ACTIVITY
Using the listing below, set down each line from the line containing "Roads (1443, 1059)" through the line containing "Your Privacy Rights (519, 2546)", both ends included, exactly and with nothing added.

DATA FOR THIS TASK
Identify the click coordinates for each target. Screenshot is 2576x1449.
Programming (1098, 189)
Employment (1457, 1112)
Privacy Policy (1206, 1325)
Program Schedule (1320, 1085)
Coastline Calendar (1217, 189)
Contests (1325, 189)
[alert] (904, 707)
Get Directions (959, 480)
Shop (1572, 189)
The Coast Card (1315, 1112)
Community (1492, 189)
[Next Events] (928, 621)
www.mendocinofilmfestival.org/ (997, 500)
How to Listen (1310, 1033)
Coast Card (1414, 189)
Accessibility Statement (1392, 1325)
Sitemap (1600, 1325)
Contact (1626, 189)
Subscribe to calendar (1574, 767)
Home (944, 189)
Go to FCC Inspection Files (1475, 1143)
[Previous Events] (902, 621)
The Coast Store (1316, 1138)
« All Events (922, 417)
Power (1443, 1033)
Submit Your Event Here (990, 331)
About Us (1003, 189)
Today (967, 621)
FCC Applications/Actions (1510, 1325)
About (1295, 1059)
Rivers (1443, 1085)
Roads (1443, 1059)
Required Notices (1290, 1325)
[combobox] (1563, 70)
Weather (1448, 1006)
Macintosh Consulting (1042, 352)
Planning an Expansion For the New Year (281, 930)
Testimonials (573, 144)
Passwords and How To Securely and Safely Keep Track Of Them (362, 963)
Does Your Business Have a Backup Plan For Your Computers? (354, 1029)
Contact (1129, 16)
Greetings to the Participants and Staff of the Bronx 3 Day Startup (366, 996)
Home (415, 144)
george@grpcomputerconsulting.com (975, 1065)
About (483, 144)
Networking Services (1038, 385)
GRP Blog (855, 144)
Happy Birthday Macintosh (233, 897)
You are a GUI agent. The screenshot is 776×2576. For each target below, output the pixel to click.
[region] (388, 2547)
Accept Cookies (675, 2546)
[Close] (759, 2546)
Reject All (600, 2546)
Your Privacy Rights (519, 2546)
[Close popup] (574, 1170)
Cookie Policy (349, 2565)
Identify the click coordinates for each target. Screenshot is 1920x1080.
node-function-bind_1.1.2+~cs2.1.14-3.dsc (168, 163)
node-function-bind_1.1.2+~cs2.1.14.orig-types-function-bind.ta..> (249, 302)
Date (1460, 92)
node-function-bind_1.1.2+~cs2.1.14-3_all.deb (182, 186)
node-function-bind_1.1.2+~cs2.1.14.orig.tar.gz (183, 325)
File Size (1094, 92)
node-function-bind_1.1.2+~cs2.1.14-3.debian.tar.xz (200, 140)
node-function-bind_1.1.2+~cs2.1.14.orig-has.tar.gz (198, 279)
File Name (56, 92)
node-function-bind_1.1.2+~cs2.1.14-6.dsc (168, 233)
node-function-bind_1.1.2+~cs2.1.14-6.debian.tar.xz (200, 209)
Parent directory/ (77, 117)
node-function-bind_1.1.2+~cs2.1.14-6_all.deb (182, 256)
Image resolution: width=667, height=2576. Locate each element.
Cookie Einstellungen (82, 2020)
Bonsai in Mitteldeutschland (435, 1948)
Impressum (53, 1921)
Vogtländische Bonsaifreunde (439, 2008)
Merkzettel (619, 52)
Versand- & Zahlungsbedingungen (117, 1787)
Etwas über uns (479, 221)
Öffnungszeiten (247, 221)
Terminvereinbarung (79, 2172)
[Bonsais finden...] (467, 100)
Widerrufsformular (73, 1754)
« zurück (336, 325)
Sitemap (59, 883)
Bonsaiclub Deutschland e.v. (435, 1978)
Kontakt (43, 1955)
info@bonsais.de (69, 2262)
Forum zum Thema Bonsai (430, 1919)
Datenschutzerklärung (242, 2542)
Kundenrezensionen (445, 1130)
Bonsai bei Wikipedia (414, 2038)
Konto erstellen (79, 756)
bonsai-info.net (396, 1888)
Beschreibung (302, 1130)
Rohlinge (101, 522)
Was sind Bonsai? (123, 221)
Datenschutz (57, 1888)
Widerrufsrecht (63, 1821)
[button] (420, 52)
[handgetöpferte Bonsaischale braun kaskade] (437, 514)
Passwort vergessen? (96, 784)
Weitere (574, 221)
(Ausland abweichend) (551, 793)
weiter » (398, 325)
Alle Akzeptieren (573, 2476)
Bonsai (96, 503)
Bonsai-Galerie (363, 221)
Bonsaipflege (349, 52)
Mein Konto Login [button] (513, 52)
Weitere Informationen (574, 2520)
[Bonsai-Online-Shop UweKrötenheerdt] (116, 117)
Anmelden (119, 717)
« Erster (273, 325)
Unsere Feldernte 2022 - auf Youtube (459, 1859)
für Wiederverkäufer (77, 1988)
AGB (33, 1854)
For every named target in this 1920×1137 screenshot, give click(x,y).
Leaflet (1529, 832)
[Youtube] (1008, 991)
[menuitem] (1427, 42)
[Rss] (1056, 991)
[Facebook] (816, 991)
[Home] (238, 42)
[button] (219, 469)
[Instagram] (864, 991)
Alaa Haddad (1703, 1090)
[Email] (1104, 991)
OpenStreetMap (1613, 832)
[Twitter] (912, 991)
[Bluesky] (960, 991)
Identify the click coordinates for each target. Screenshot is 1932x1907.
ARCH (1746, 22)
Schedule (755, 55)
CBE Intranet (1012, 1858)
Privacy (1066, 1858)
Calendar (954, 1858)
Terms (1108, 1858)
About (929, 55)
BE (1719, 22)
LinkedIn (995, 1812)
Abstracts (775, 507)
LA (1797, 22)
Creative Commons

TASK RESULT
Roads (1443, 1059)
Required Notices (1290, 1325)
[combobox] (1563, 70)
Weather (1448, 1006)
Macintosh Consulting (1042, 352)
Planning an Expansion For the New Year (281, 930)
Testimonials (573, 144)
Passwords and How To Securely and Safely Keep Track Of Them (362, 963)
Does Your Business Have a Backup Plan For Your Computers? (354, 1029)
Contact (1129, 16)
Greetings to the Participants and Staff of the Bronx 3 Day Startup (366, 996)
Home (415, 144)
george@grpcomputerconsulting.com (975, 1065)
About (483, 144)
Networking Services (1038, 385)
GRP Blog (855, 144)
Happy Birthday Macintosh (233, 897)
You are a GUI agent. The screenshot is 776×2576. For each target below, output the pixel to click.
[region] (388, 2547)
Accept Cookies (675, 2546)
[Close] (759, 2546)
Reject All (600, 2546)
Your Privacy Rights (519, 2546)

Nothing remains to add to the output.